Gelsenkirchen 3:1 – Schalke 04 setzt auf das Prinzip Boateng

Gelsenkirchen · Erneut übernahm der ghanaische Nationalspieler Verantwortung. Mit seinen Toren gegen Bremen wendete er das Blatt.

Es war ein trister Fußballnachmittag in der Arena auf Schalke. Und es gab nicht viele Anzeichen dafür, dass die sportlichen Kräfte der Königsblauen in der Lage sein würden, für eine allgemeine Verbesserung der Stimmung zu sorgen. Zur Pause lagen die Hausherren 0:1 gegen den SV Werder Bremen zurück, und es galt Grundsätzliches zu klären. Kevin Prince Boateng übernahm die Aufgabe gerne. Als ihn ein Zuschauer beim Gang in die Kabine anmuffelte, ging er erstmals während seiner Schicht in die Offensive. "Ich habe ihm gesagt, er soll den Mund halten und uns anfeuern", berichtete der 26-Jährige.

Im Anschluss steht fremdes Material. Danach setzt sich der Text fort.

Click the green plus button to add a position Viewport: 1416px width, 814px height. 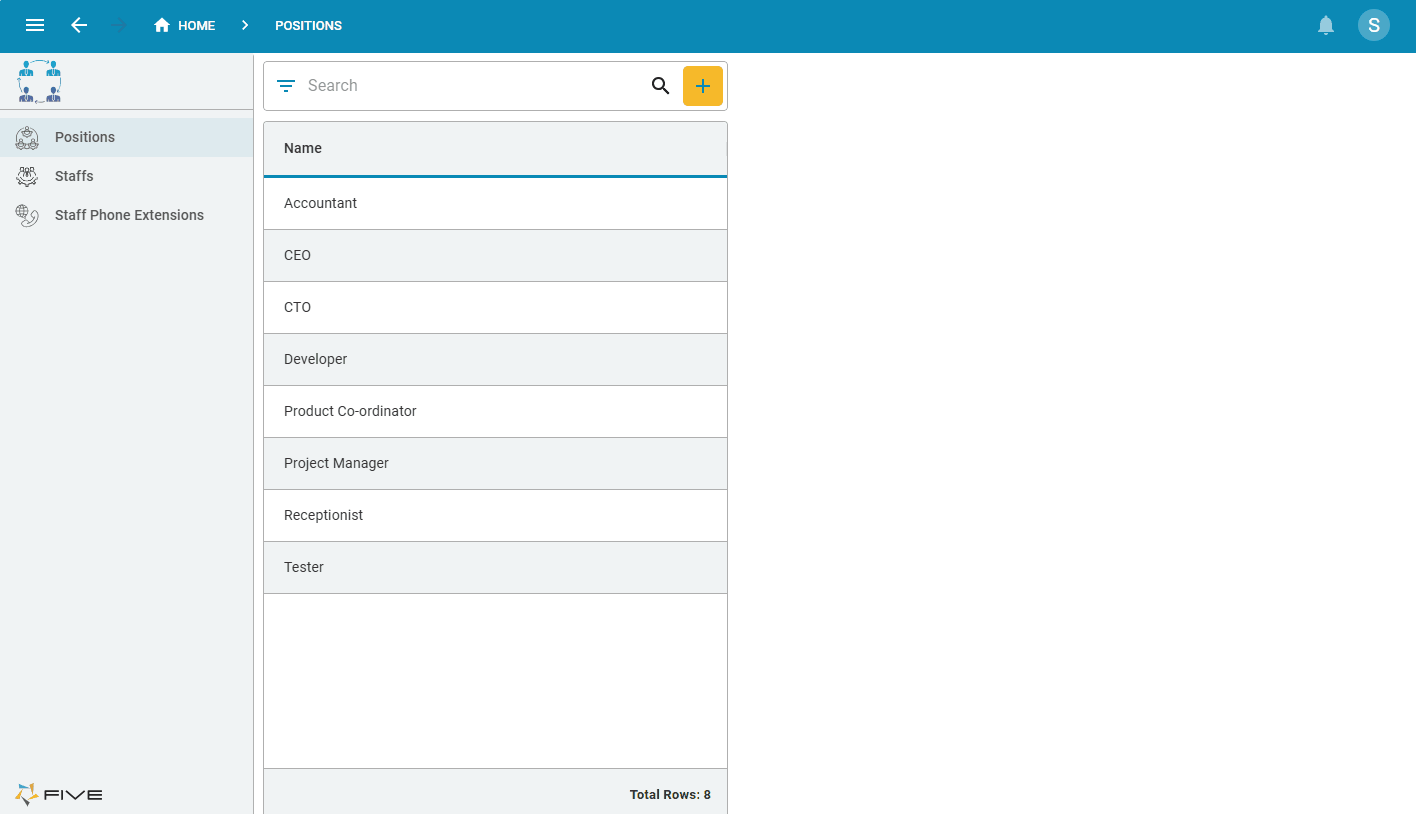click(x=703, y=86)
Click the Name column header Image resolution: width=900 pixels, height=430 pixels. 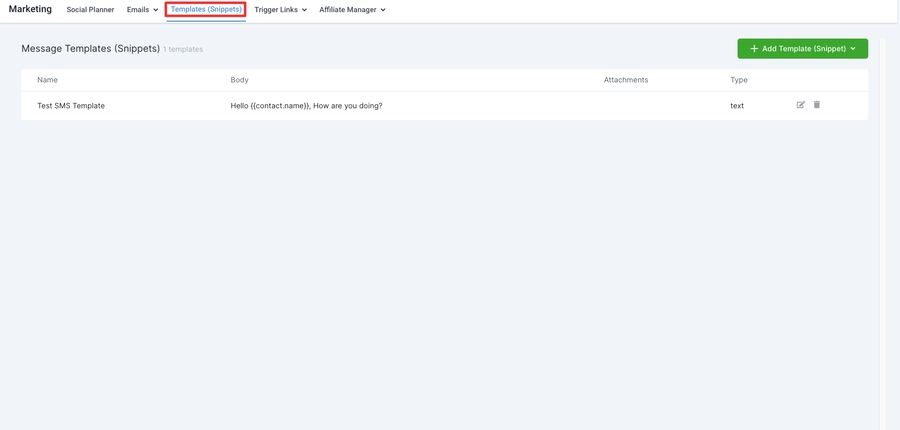[x=48, y=80]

Die Zeit des Raunens und Stöhnens auf der Tribüne war allerdings auch im zweiten Durchgang noch längst nicht beendet. Hervorgerufen wurden die Unmutsäußerungen der Anhängerschaft durch eine Schalker Mannschaft, die sich in der Defensive zu viele Unachtsamkeiten leistete und nach vorne lange nicht den Nachweis gehobener Klasse erfüllen konnte. Als die Stimmung so richtig schön im Keller war, war plötzlich Boateng zur Stelle. Zwei Kopfballtore (64. und 85.) von ihm reichten aus, um das Publikum im Revier wieder in kollektive Verzückung zu versetzen. "Der Matchwinner bin nicht ich, sondern die ganze Mannschaft. Wir haben uns gegen diese Niederlage gewehrt und viel Leidenschaft gezeigt", gab er später brav zu Protokoll. "Wir wissen selbst, dass es Dinge gibt, die wir verbessern können. Aber wir wissen vor allem auch, was wir können." Farfan erzielte nach sechswöchiger Verletzungspause schließlich noch das 3:1 (90.+1).

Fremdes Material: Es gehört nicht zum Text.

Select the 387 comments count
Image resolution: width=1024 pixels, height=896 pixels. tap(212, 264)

Jens Keller konnte sich in der Aufarbeitung der Ereignisse ein Schmunzeln nicht verkneifen. Warum er Boateng, bei dem eine Knieverletzung noch immer nicht vollständig ausgeheilt ist, nicht aus dem Spiel genommen habe, wurde der Trainer gefragt. "Weil ich wusste, dass er noch zwei Tore macht", antwortete er. Boateng habe ihm angezeigt, "dass es noch geht". Und sein Wort hat beim FC Schalke Gewicht.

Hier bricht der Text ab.